By Thomas Sellers Jr.
Well into his superstardom, Elvis Presley was drafted into the United States Army late in 1957.
But those who knew and loved everyday Elvis could tell you the boy born in Tupelo, Miss., and raised in Memphis was down-to-earth. With a humble nature, Elvis was still learning about show business as he prepared for basic training in 1958.
Elvis was trying to surround himself with people he could trust. Bill Norvell would become one of those individuals in Presley’s circle throughout 1958 and until Elvis’ death in 1977.
After receiving his draft orders in 1958, Norvell’s life was quickly taking shape. He moved up his wedding date to marry the love of his life, Ivie Jean.
“We were contacted about an article in the Press-Scimitar about newlyweds,” Norvell recalled. “When I got back home from our honeymoon I got a call from a popular Hollywood magazine. They wanted me to give them statements, quotations about Elvis.
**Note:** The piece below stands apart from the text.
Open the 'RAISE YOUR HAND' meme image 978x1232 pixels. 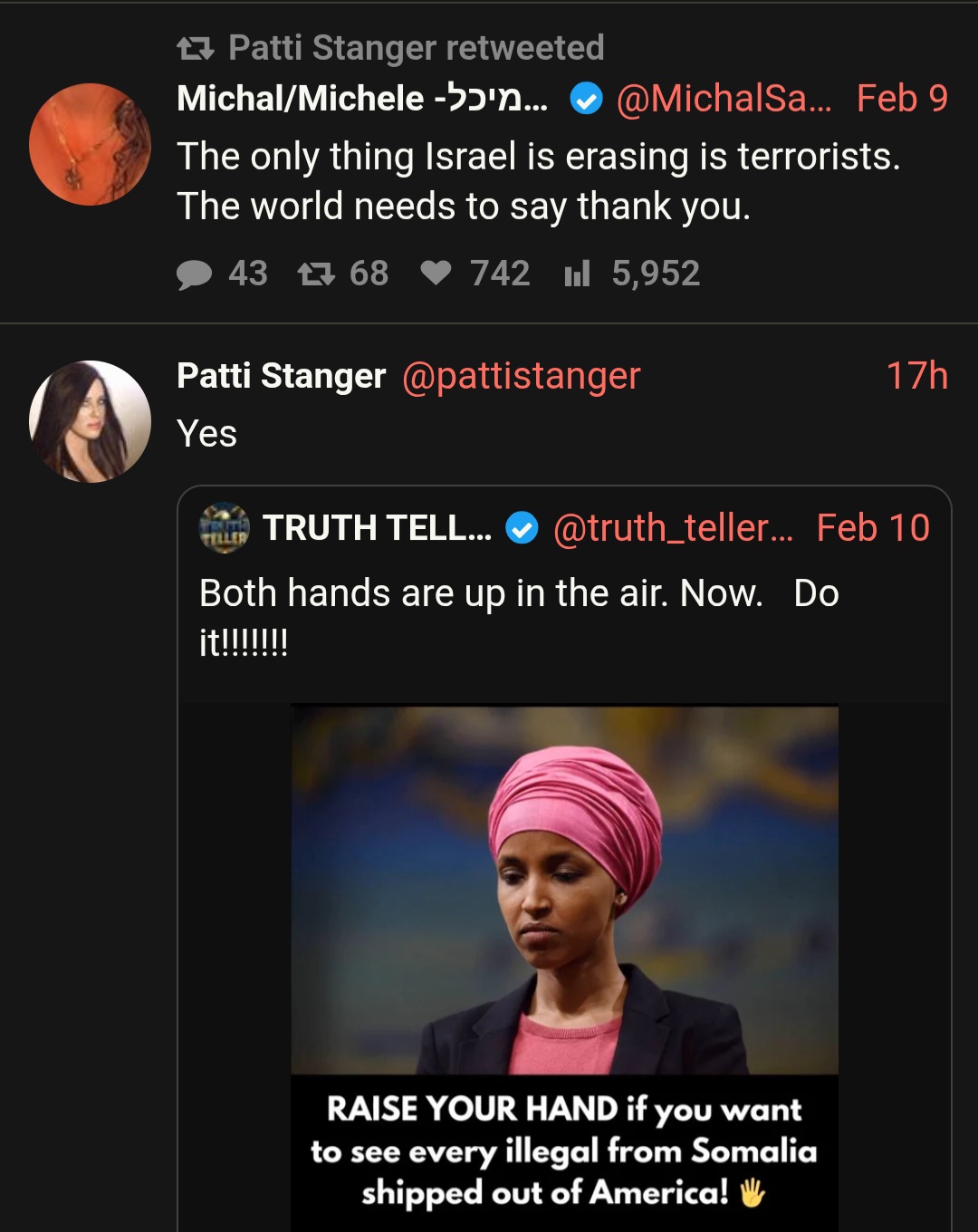tap(564, 968)
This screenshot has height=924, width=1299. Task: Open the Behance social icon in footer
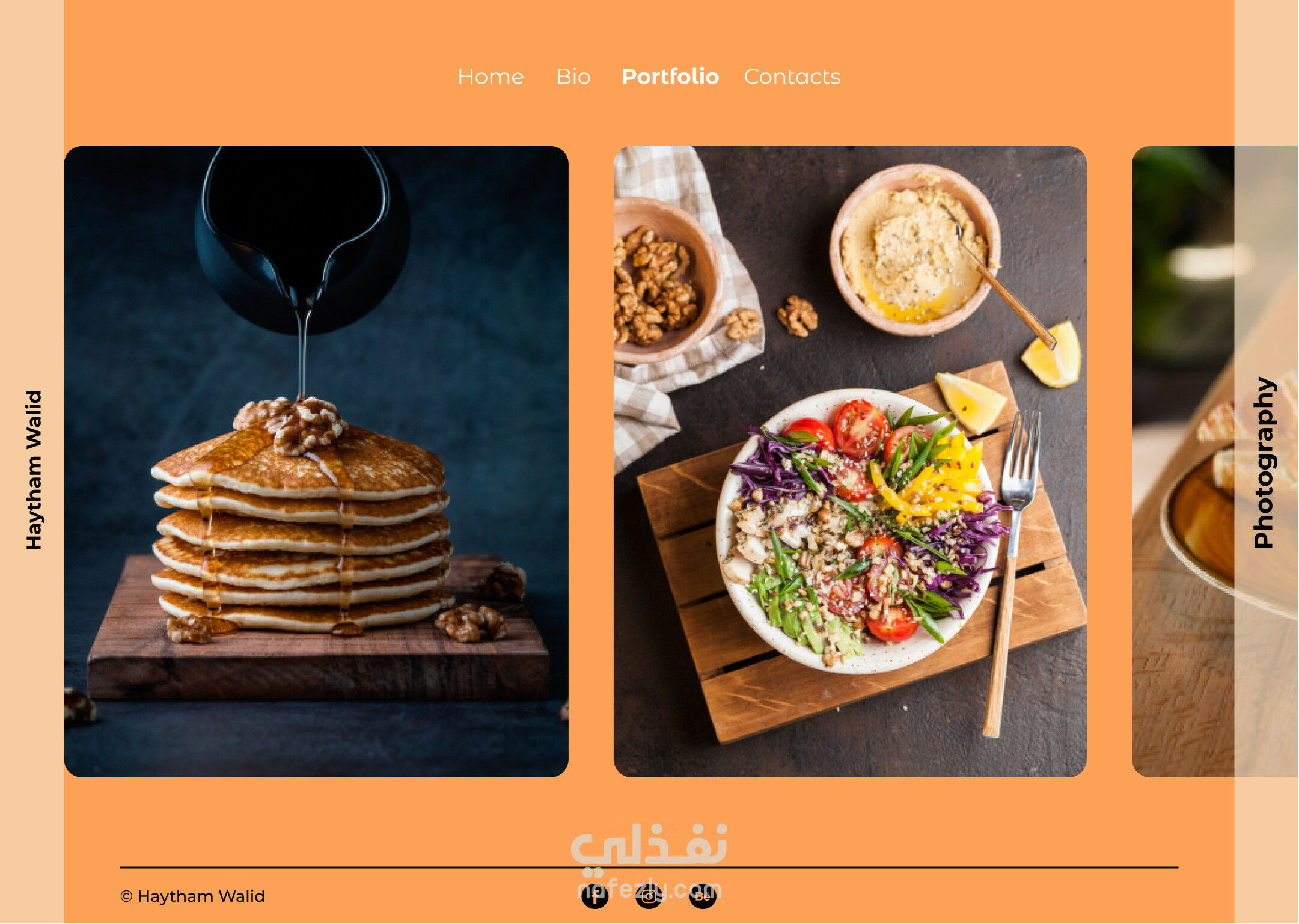click(x=703, y=896)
“I had met Elvis before at my church in North Memphis,” he continued. “All my friends over there went to Humes. I asked Elvis about it. I said, ‘Elvis, I think this is trying to get into your private life. This is what they want to do. And I am not going to do it.’ He said, ‘They will take everything you say and rearrange it.’ They were offering me $25 a statement. We only made between my wife and me $97 a month. It still wouldn’t do it. So we became good friends after that for a long time. We went all the way through basic training and we remained friends after that.”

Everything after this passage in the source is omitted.